▶ Problem to solve
Please transcribe the listing below exactly, but only from the line containing "Screen dimensions: 1975x1167" through its last line.

"""

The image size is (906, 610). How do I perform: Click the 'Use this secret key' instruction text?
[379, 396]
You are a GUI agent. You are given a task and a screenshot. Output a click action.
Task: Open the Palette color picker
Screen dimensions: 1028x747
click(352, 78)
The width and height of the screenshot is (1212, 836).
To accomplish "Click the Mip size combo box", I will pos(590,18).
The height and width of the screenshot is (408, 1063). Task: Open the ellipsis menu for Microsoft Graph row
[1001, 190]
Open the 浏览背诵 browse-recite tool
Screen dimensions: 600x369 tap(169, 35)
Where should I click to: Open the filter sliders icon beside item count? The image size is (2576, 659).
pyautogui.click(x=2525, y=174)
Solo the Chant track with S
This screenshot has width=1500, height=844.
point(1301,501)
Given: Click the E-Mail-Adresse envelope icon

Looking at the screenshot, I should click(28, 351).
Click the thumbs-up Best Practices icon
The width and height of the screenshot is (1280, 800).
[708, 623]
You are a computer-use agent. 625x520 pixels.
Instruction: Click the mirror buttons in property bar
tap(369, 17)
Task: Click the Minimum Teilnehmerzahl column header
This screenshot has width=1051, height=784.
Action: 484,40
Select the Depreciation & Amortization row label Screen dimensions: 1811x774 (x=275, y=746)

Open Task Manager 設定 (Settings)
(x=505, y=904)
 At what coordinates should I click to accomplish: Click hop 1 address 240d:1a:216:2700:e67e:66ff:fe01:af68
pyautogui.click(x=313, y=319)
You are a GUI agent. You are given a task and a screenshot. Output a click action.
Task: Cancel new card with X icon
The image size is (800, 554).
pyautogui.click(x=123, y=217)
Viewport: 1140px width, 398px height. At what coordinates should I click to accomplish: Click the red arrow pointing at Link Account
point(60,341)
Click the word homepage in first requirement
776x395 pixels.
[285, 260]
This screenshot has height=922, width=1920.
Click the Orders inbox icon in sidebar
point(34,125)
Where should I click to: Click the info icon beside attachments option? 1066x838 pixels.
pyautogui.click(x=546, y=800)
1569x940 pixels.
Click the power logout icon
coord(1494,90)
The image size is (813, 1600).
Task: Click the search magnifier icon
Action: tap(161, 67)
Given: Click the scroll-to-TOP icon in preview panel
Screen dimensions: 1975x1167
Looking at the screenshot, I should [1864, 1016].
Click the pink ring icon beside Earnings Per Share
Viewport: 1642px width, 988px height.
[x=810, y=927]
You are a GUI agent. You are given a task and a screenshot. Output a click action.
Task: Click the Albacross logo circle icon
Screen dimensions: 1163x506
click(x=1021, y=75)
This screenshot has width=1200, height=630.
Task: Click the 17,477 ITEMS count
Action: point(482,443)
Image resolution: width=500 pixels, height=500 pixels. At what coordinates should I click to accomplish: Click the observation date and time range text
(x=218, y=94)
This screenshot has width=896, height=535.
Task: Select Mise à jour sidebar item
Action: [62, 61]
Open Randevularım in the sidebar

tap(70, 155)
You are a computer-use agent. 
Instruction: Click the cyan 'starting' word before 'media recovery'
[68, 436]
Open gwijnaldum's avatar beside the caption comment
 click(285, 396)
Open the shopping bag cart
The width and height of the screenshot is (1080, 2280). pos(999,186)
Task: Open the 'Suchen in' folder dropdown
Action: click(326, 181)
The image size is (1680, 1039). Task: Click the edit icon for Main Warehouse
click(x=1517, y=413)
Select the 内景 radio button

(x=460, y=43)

"""

▶ Task output
Screen dimensions: 1975x1167
Looking at the screenshot, I should [1864, 1016].
Click the pink ring icon beside Earnings Per Share
Viewport: 1642px width, 988px height.
[x=810, y=927]
You are a GUI agent. You are given a task and a screenshot. Output a click action.
Task: Click the Albacross logo circle icon
Screen dimensions: 1163x506
click(x=1021, y=75)
This screenshot has width=1200, height=630.
Task: Click the 17,477 ITEMS count
Action: point(482,443)
Image resolution: width=500 pixels, height=500 pixels. At what coordinates should I click to accomplish: Click the observation date and time range text
(x=218, y=94)
This screenshot has width=896, height=535.
Task: Select Mise à jour sidebar item
Action: [62, 61]
Open Randevularım in the sidebar

tap(70, 155)
You are a computer-use agent. 
Instruction: Click the cyan 'starting' word before 'media recovery'
[68, 436]
Open gwijnaldum's avatar beside the caption comment
 click(285, 396)
Open the shopping bag cart
The width and height of the screenshot is (1080, 2280). pos(999,186)
Task: Open the 'Suchen in' folder dropdown
Action: click(326, 181)
The image size is (1680, 1039). Task: Click the edit icon for Main Warehouse
click(x=1517, y=413)
Select the 内景 radio button

(x=460, y=43)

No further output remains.